Dedi Mulyadi Tegaskan Penghentian Hibah Keagamaan Bukan Bentuk Anti Agama

Dedi Mulyadi, mantan Gubernur Jawa Barat, memberikan klarifikasi terkait keputusannya untuk menghentikan sementara dana hibah keagamaan. Penjelasan ini muncul sebagai tanggapan atas berbagai spekulasi yang berkembang di masyarakat, yang menyebutkan bahwa langkah tersebut didasari oleh sentimen anti agama.

Dalam keterangannya, Dedi Mulyadi menegaskan bahwa tindakan yang diambilnya justru bertujuan untuk memastikan dana publik digunakan secara lebih efektif dan sesuai dengan prinsip-prinsip keadilan. Ia menyoroti adanya praktik penyaluran dana hibah yang tidak merata, di mana sejumlah yayasan tertentu, terutama yang memiliki kedekatan politik atau akses khusus ke pemerintah daerah, menerima alokasi dana yang sangat besar. Kondisi ini, menurutnya, menciptakan ketidakadilan bagi lembaga keagamaan lain yang lebih membutuhkan.

"Saya tidak ingin uang dari Jawa Barat hanya dinikmati oleh segelintir orang saja, apalagi orang-orang yang itu-itu saja," ujar Dedi Mulyadi, seperti dikutip dari kanal YouTube Lembur Pakuan, Jumat (25/4/2025).

Ia mencontohkan kasus di Kabupaten Garut, di mana total dana hibah yang diterima oleh yayasan-yayasan tertentu mencapai angka yang fantastis, yaitu antara Rp 300 miliar hingga Rp 500 miliar. Bahkan, terdapat satu yayasan yang menerima kucuran dana hingga Rp 5 miliar.

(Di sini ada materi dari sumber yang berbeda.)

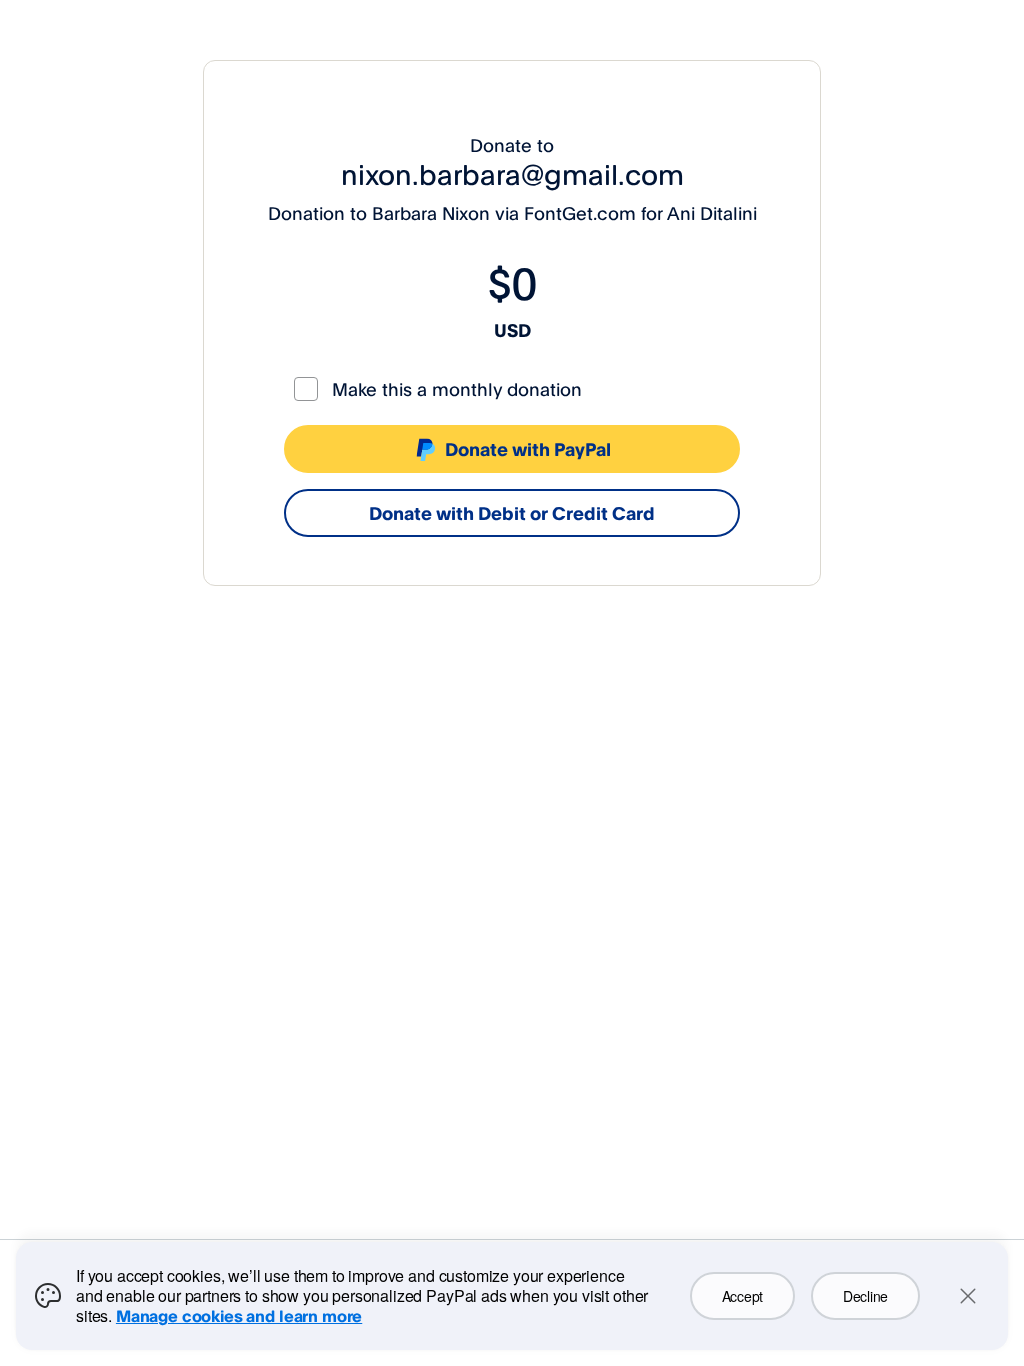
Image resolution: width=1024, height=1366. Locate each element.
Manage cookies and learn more (239, 1316)
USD (512, 330)
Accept (742, 1296)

Menurutnya, alokasi dana seperti ini tidak mencerminkan prinsip keadilan dan pemerataan yang seharusnya menjadi landasan penyaluran dana publik.

Lebih lanjut, Dedi Mulyadi menjelaskan bahwa ia ingin mengubah pendekatan penyaluran dana hibah keagamaan. Ia tidak lagi ingin menggunakan pendekatan aspirasi, yang dinilainya rentan terhadap praktik nepotisme dan favoritisme. Sebagai gantinya, ia mengusulkan pendekatan pembangunan yang lebih terukur dan transparan.

Untuk mewujudkan hal tersebut, Dedi Mulyadi telah meminta data dari Kementerian Agama (Kemenag) mengenai jumlah madrasah yang membutuhkan bantuan pembangunan atau renovasi. Data ini akan digunakan sebagai dasar untuk mengalokasikan dana secara lebih tepat sasaran dan efektif.

"Pemerintah Provinsi siap membangun," tegasnya.

Dengan pendekatan pembangunan ini, Dedi Mulyadi berharap dana hibah keagamaan dapat memberikan manfaat yang lebih besar bagi masyarakat luas, terutama bagi lembaga-lembaga pendidikan Islam yang membutuhkan dukungan untuk meningkatkan kualitas pendidikan dan fasilitasnya.

Ia juga menegaskan bahwa kritiknya terhadap praktik penyaluran dana hibah yang tidak adil tidak boleh disalahartikan sebagai sikap anti agama. Sebaliknya, ia berpendapat bahwa tindakan tersebut justru sejalan dengan nilai-nilai agama yang menjunjung tinggi keadilan dan pemerataan.

"Bukan saya anti agama, bukan. Justru sikap-sikap seperti itu bertentangan dengan agama," tegasnya.

Ia menambahkan bahwa tokoh-tokoh agama seharusnya menjadi teladan dalam mengelola dana publik secara amanah dan bertanggung jawab. Dana bantuan, menurutnya, seharusnya digunakan untuk kepentingan umat secara luas, bukan hanya untuk kepentingan pribadi atau golongan tertentu.

  • Perubahan Pendekatan: Dari aspirasi menjadi pembangunan terukur berdasarkan data Kemenag.
  • Fokus Pembangunan: Prioritas pada pembangunan dan renovasi madrasah yang membutuhkan.
  • Penegasan: Bukan anti agama, melainkan penegakan keadilan dan pemerataan.